W drugiej części meczy Skra jakby nieco się otrząsnęła i mecz stał się bardziej wyrównany. Mocne zagrywki Dusana Petkovicia wprowadzały zamieszanie w szeregach Cuprum Lubin, ale mocno stąpający po parkiecie Miedziowi grali mecz w rytmie punkt za punkt, choć ostatecznie przegrali seta 21:25.

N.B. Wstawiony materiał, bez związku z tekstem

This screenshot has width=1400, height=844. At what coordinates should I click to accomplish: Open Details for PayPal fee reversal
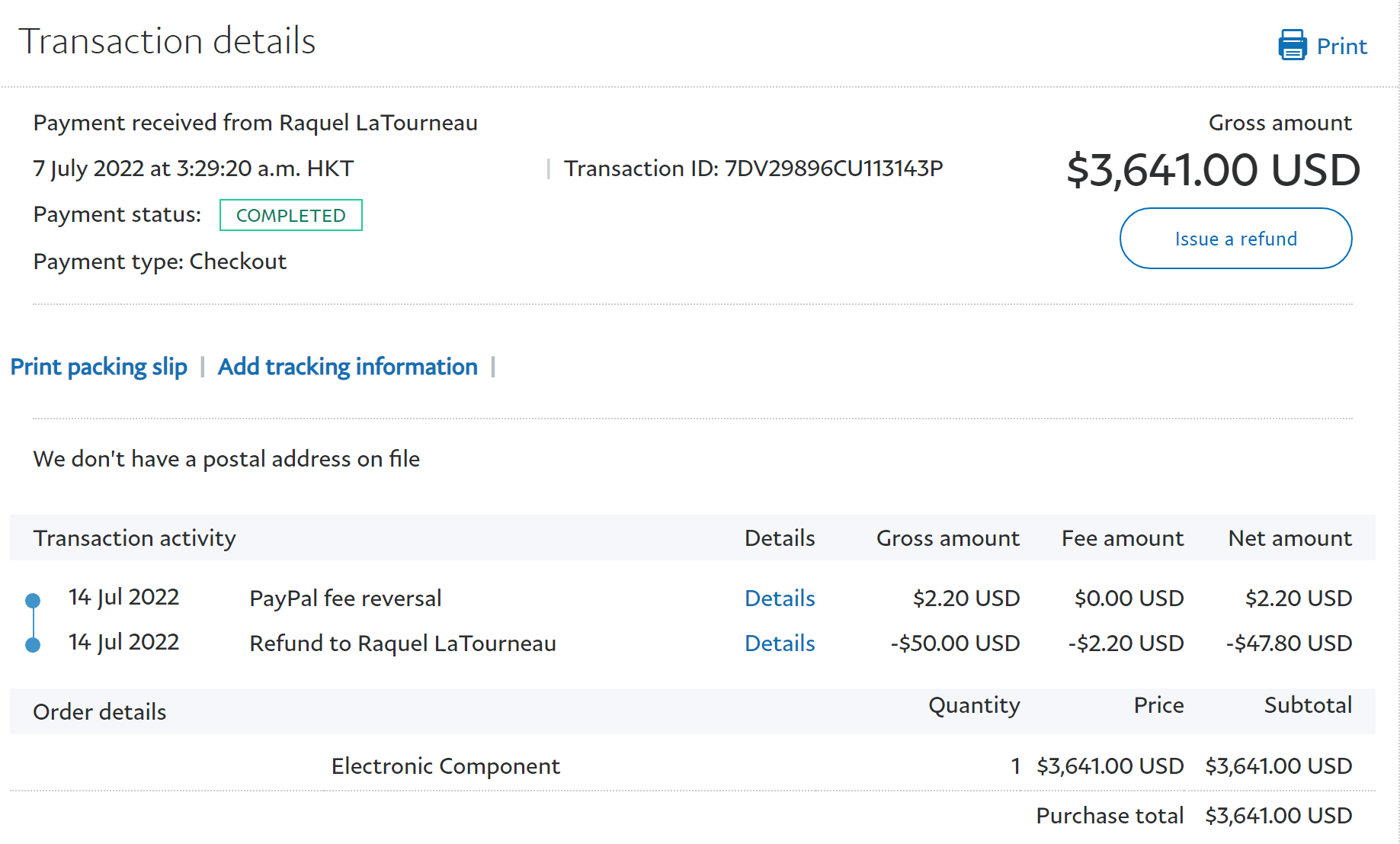pos(779,599)
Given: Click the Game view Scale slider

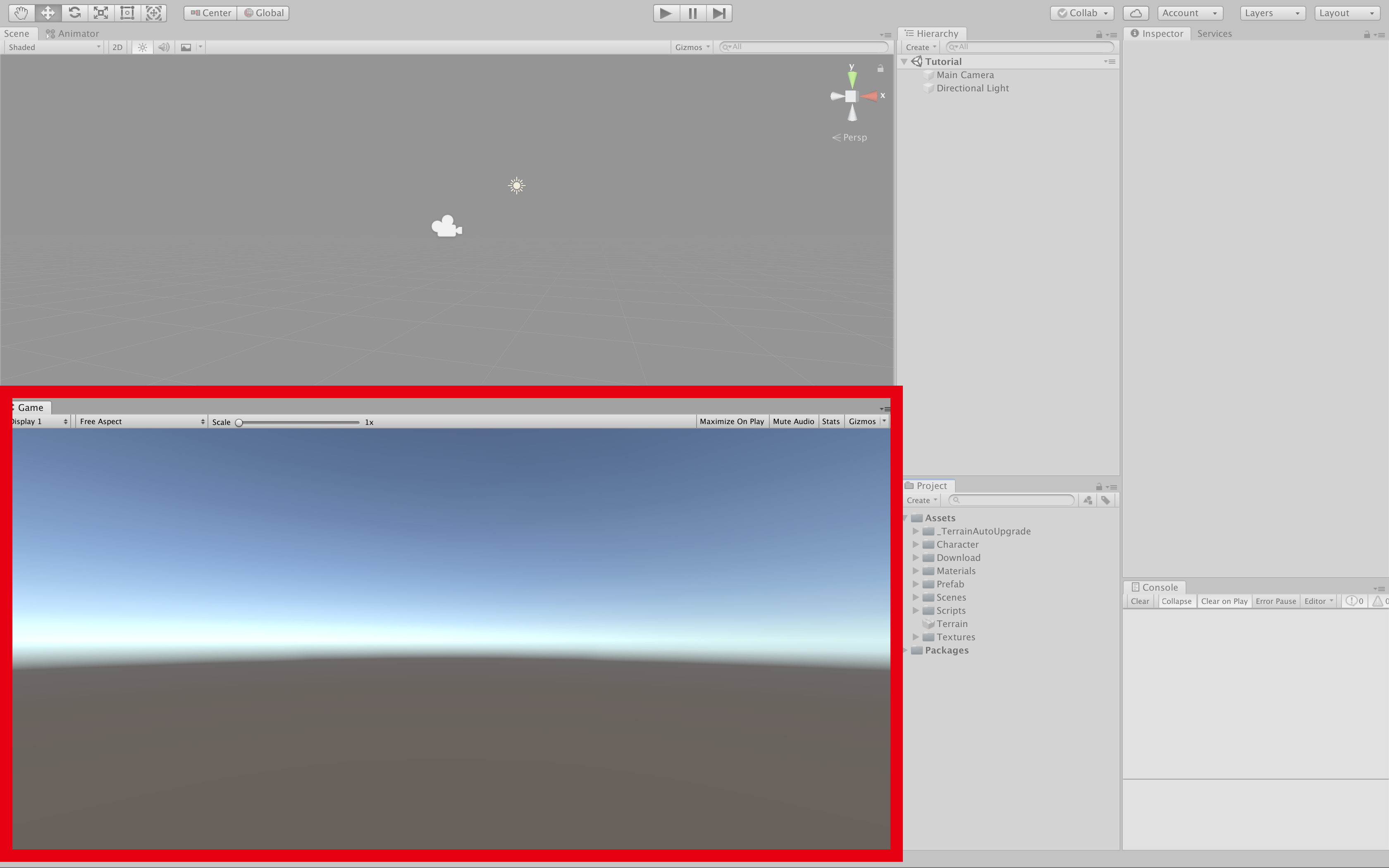Looking at the screenshot, I should (298, 422).
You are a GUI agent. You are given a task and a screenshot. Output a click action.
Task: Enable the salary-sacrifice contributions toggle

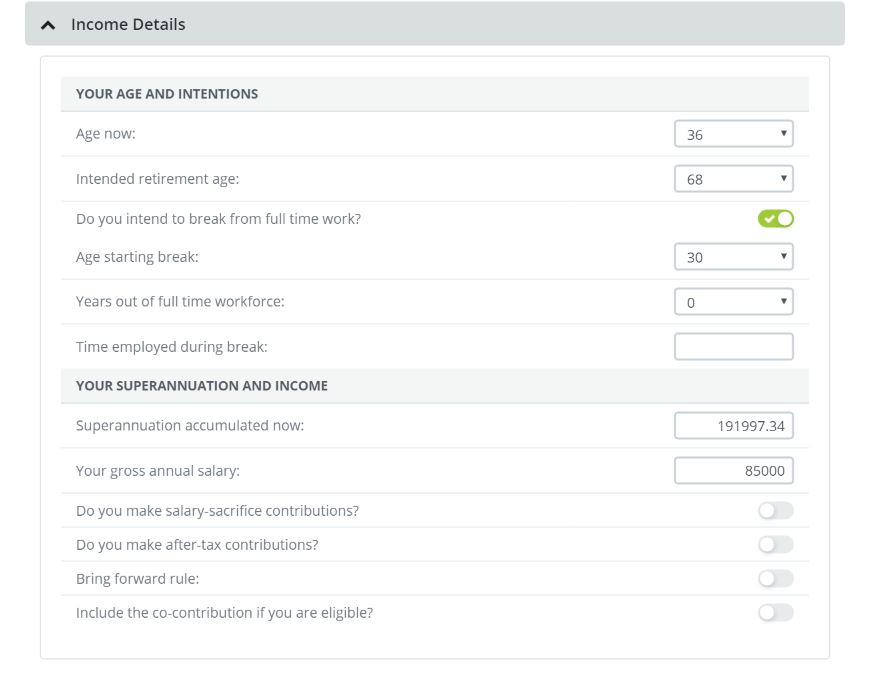775,511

Pokaz wielkiego zaangażowania, zgrania i determinacji oglądaliśmy przez kolejne dwie odsłony meczu. Bardzo dobre prezentował się Ronald Jimenez, a także wprowadzony nieco później przyjmujący Daniel Muniz de Oliveira. W ekipie gości przy siatce wielokrotnie punkty zdobywał Norbert Huber czy Milad Ebadipour. Zwłaszcza trzeci set przysporzył nam emocji. Skończył się wynikiem 28:30 dla gości. Czwarta część meczu także na przewagi ułożyła się po myśli gości, którzy wygrali 24:26 i cały mecz 1:3. MVP meczu okrzyknięto środkowego Norberta Hubera.

1.kolejka PlusLigi, Sezon 2020/2021
Cuprum Lubin – Skra Bełchatów 1:3 (25:20, 22:25, 28:30, 24:26)
MVP meczu: Norbert Huber

Cuprum: Kamil Maruszczyk (17), Dawid Gunia (5), Wojciech Ferens (17), Przemysław Smoliński (4), Ronald Jimenez (19), Miguel Tavares (4), Bartosz Makoś (L) oraz Adam Lorenc (1), Szymon Jakubiszak, Mariusz Magnuszewski, Daniel Muniz de Oliveira (3).

PGE Skra: Karol Kłos (11), Milan Katić (9), Milad Ebadipour (16), Dusan Petković (15), Grzegorz Łomacz (7), Norbert Huber (14), Kacper Piechocki (L) oraz Bartosz Filipiak, Mihajlo Mitić, Mikołaj Sawicki (1).